De recentste NEVI Inkoopmanagersindex (PMI) voor maart 2024 schetst een beeld van voorzichtig optimisme binnen de Nederlandse productiesector, ondanks aanhoudende uitdagingen en een langdurige periode van economische tegenwind. De PMI-hoofdindex, die de gezondheid van de industriële sector meet, is in maart licht gestegen naar 49.7, van 49.3 in februari. Hoewel deze score nog onder de kritische drempel van 50 ligt, die een stabilisatie van de bedrijfsactiviteiten markeert, wijst het op een vertraging van de krimp. Dit is de kleinste afname in negentien maanden, wat duidt op een mogelijke kentering in de sector
Voor het eerst in ruim een jaar nam de productieomvang toe, en het aantal nieuwe orders steeg voor het eerst in twintig maanden. Deze ontwikkelingen, in combinatie met een tweede achtereenvolgende maand van banengroei, duiden op een langzaam herstel en droegen bij aan de verdere stijging van de PMI-hoofdindex richting de drempel van 50.0.

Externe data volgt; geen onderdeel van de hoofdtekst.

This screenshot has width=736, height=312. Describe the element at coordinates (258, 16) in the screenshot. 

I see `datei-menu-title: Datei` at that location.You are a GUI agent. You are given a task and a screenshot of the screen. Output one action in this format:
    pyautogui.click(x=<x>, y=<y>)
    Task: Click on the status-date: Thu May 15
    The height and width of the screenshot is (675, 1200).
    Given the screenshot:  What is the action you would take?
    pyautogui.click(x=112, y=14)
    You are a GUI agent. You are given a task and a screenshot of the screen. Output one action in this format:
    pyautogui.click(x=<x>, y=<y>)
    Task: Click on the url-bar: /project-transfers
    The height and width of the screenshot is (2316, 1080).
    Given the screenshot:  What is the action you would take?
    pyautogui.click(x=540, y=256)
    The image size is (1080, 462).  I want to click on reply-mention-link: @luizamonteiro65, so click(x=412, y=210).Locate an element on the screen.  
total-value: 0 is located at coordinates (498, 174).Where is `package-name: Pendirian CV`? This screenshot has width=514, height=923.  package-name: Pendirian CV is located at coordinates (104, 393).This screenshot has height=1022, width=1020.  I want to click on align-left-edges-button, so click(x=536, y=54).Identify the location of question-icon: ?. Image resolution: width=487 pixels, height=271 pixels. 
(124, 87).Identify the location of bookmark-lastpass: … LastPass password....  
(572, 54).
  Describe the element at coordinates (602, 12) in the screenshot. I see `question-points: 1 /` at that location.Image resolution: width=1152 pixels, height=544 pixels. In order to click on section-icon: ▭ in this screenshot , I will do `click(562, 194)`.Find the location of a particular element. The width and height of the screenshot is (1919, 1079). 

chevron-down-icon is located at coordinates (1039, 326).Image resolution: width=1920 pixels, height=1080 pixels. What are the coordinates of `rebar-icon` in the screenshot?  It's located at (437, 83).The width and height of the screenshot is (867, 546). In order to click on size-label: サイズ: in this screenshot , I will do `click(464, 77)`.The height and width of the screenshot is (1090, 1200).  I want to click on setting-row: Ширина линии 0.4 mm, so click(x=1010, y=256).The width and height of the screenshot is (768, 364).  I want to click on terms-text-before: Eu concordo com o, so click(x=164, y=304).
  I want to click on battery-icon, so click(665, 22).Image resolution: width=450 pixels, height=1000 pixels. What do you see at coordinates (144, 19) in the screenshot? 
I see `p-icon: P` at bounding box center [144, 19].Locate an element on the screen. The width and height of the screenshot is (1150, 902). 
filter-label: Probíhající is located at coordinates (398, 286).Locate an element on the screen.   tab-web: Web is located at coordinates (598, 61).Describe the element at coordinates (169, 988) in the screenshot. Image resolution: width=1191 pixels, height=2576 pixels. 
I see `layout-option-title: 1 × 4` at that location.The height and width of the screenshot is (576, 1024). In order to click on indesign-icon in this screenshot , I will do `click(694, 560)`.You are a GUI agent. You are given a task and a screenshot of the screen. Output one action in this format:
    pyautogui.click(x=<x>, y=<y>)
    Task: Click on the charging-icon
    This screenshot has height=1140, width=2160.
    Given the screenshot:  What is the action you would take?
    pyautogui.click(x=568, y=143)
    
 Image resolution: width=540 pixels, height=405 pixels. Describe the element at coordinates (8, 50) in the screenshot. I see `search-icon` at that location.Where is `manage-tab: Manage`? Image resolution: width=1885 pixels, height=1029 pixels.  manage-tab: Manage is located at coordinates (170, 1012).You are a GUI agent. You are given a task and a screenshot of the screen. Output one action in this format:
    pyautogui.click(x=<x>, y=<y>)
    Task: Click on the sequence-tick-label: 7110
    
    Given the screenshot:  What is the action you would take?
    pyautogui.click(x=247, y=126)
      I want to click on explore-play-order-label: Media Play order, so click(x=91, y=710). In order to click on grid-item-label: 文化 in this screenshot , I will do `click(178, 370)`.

Bedrijven blijven echter hun voorraden verkleinen, een trend die al veertien maanden aanhoudt, zij het dat de voorraaddaling in maart de kleinste was in deze periode. Het optimisme over de toekomstige productieomvang daalde licht, wat resulteerde in een deelindex die verder onder de historische trend dook. Dit gematigde optimisme weerspiegelt wellicht zorgen over toekomstige marktomstandigheden ondanks plannen voor investeringen, groei en nieuwe projecten.
De stijging in nieuwe orders, deels toegeschreven aan verbeterde vraag en nieuwe projecten, was opmerkelijk. De buitenlandse vraag, voornamelijk van Europese klanten, nam ook toe en markeerde de grootste toename in bijna twee jaar. Als reactie hierop hebben Nederlandse producenten hun productieomvang vergroot, een positieve ontwikkeling die aangeeft dat de sector zich mogelijk stabiliseert.
De groei van de personeelsbestanden in maart werd toegeschreven aan het vervullen van vacatures, ondanks dat de banengroei beperkt was en vergelijkbaar met die van februari. De verbetering van de prestaties van leveranciers in maart suggereert een verminderde druk op de capaciteit, hoewel er meldingen waren van vertraagde leveringen.
De daling van de inkoopprijzen was de kleinste in meer dan een jaar, deels toegeschreven aan lagere grondstofprijzen. Tegelijkertijd stegen de verkoopprijzen voor de derde achtereenvolgende maand, met een bescheiden inflatie die iets hoger was dan in de voorgaande maand.
Het lichte herstel in de Nederlandse productiesector, gedreven door een toename in productieomvang en nieuwe orders, biedt een basis voor voorzichtig optimisme. Ondanks enige terughoudendheid onder bedrijven, vooral wat betreft voorraadniveaus en toekomstige productieomvang, wijzen de huidige trends op potentiële stabilisatie en groei in de komende maanden. De sector staat echter voor uitdagingen, waaronder de noodzaak om zich aan te passen aan veranderende marktomstandigheden en externe druk, terwijl het streven naar duurzaam herstel voortduurt.